Resist adding every interested partner to your program. Instead of focusing on quantity, vet potential partners based on their profile and a clear "propensity to sell" your specific solutions. This ensures a mutually beneficial relationship and avoids wasting resources trying to force an unnatural fit.
To scale specialized product training, like for AI solutions, segment partners by their expertise and selling motion, not just their company size. Create tiered training programs and offerings (e.g., expert vs. associate level) that align with a partner's specific capabilities and the solutions they are likely to sell to their customers.
Getting to $1M ARR can be driven by a founder's personal hustle. To scale to $10M and beyond, you must have a repeatable GTM recipe. The key question is: can you hire an average account executive off the street and teach them to replicate your success? If not, you don't have a scalable business.
Before your sales motion is repeatable, hire sellers motivated by long-term equity who can help solve foundational problems. Once you have a clear, repeatable playbook and ICP, switch to hiring "coin-operated" reps who are experts at executing a proven process at scale. Using the wrong type at the wrong time leads to failure.

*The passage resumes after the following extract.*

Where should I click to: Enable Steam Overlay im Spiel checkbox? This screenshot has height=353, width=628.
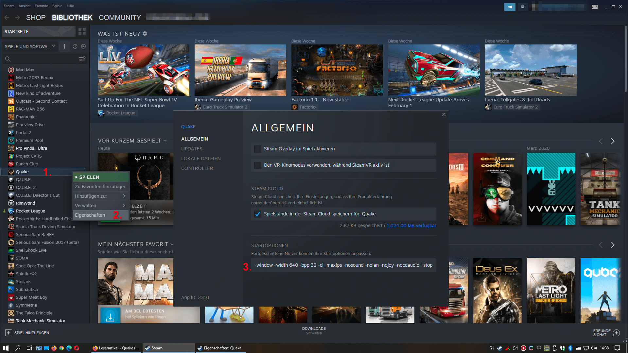coord(258,149)
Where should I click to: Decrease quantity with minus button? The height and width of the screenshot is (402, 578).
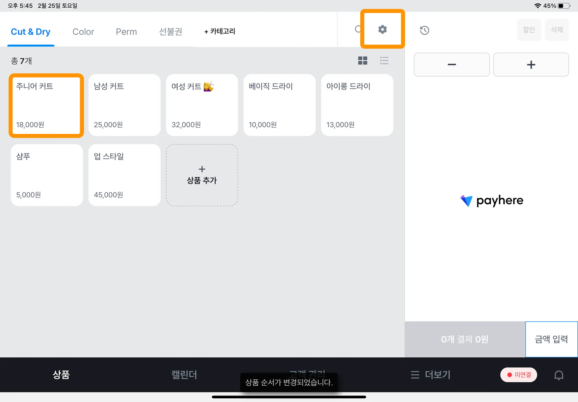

Companies often hire growth leaders in a panic when growth stalls. A better approach is to hire when you have early signs of channel fit. This allows the new hire to scale what's working and build a team around that proven channel, rather than desperately searching for any that might work.
Contrary to waiting for a playbook, ElevenLabs hired its VP of Sales at zero revenue. The right hire is a scrappy operator willing to experiment and get their hands dirty. This allows the founder to transition out of founder-led sales sooner and focus on other critical areas like product.
At the $1-10M ARR stage, avoid junior reps or VPs from large companies. The ideal first hire can "cosplay a founder"—they sell the vision, craft creative deals, and build trust without a playbook. Consider former founders or deep product experts, even with no formal sales experience.
Don't hire more reps until your current team hits its productivity target (e.g., generating 3x their OTE). Scaling headcount before proving the unit economics of your sales motion is a recipe for inefficient growth, missed forecasts, and a bloated cost structure.
While founder-led sales are critical, StackAI believes they waited too long to hire their first salesperson. Bringing in help earlier, around $500K ARR, would have accelerated their ability to test and refine their go-to-market strategy much faster.
While adding reps seems like the fastest path to growth, true scalability comes from investing in leverage functions like enablement. A strong culture of accountability and programmatic training will unlock more revenue than simply hiring more bodies.